-- START Text passage --

This function computes and plots the average current view count for each of the 15 YouTube content categories.

from final_project_demo.analysis import category_analysis
category_analysis(df)

Music dominates by a wide margin, averaging over 1 billion views per video — roughly 10x more than the next category, Film & Animation. This reflects the long tail popularity of music videos, which continue accumulating views for years after release.

Engagement Analysis

This function computes and plots the average like rate (likes divided by views) for each category, giving a picture of which content types generate the most active audience engagement.

from final_project_demo.analysis import engagement_analysis
engagement_analysis(df)

Interestingly, Music ranks in the middle of the pack for like rate despite dominating in total views. People & Blogs has the highest like rate at about 2.8%, followed by Nonprofits & Activism and Comedy — categories where audiences tend to be more personally invested in the content.

Time to Trend

This function calculates how many days passed between a video’s publish date and its first appearance on the trending list.

from final_project_demo.analysis import time_to_trend_analysis
time_to_trend_analysis(df)

Most videos trend within 1-2 days of being published, with the count dropping off sharply after day 5. Videos that haven’t trended within a week of publishing almost never do. The median time to trend is just 1 day.

-- END Text passage --
-- START Information supplied --

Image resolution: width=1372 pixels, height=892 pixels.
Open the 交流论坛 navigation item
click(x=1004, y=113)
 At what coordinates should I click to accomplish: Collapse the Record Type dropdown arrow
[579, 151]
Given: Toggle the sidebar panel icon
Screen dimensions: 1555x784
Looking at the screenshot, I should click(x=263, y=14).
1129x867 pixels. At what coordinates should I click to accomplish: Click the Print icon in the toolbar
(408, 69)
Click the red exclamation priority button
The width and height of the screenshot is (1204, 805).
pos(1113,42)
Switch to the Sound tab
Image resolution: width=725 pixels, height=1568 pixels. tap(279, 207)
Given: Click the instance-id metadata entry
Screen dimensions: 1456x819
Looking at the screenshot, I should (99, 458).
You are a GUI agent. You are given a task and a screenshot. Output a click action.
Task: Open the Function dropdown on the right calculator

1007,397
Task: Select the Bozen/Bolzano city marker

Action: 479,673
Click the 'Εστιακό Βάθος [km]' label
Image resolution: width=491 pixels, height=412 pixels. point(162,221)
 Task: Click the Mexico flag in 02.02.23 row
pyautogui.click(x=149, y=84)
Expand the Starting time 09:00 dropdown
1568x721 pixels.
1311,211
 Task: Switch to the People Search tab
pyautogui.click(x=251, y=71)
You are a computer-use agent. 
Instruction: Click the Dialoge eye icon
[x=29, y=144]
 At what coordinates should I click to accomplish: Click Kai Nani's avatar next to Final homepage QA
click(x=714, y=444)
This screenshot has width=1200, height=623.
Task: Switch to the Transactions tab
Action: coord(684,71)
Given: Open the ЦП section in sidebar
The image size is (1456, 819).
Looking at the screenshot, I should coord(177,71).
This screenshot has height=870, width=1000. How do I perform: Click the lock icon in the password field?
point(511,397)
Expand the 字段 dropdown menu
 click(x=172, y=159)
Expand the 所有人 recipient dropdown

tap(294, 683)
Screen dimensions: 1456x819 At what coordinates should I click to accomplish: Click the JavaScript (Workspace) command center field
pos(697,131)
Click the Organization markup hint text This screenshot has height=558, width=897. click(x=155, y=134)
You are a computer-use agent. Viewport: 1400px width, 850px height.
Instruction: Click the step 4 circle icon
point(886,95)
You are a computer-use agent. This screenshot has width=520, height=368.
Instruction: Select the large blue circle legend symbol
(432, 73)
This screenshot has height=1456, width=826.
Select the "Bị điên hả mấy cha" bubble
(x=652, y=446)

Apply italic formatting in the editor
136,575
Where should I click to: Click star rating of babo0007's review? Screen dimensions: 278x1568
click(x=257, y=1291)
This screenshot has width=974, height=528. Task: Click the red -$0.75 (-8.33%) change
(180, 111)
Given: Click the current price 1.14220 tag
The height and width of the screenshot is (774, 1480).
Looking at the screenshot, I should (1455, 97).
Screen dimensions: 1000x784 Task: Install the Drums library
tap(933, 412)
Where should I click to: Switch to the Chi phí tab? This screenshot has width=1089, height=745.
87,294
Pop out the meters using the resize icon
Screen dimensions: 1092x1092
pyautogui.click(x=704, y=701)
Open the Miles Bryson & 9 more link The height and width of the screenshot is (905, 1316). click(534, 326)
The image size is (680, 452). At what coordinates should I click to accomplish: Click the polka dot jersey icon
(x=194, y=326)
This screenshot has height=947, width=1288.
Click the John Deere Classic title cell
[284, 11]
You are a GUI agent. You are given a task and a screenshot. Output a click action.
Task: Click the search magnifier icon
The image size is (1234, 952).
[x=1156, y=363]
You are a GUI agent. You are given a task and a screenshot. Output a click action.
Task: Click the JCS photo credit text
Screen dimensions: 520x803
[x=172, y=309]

-- END Information supplied --

● Given request 1: In the YouTube analysis passage, which category has the highest like rate?
● Given request 2: Transcribe part of the YouTube analysis passage, beginning at the words "from final_project_demo.analysis import engagement_analysis" and stopping after "just 1 day.".
Rely solely on the YouTube analysis passage for your answers.

● Correct response 1: People & Blogs has the highest like rate, at about 2.8%.

● Correct response 2:
from final_project_demo.analysis import engagement_analysis
engagement_analysis(df)

Interestingly, Music ranks in the middle of the pack for like rate despite dominating in total views. People & Blogs has the highest like rate at about 2.8%, followed by Nonprofits & Activism and Comedy — categories where audiences tend to be more personally invested in the content.

Time to Trend

This function calculates how many days passed between a video’s publish date and its first appearance on the trending list.

from final_project_demo.analysis import time_to_trend_analysis
time_to_trend_analysis(df)

Most videos trend within 1-2 days of being published, with the count dropping off sharply after day 5. Videos that haven’t trended within a week of publishing almost never do. The median time to trend is just 1 day.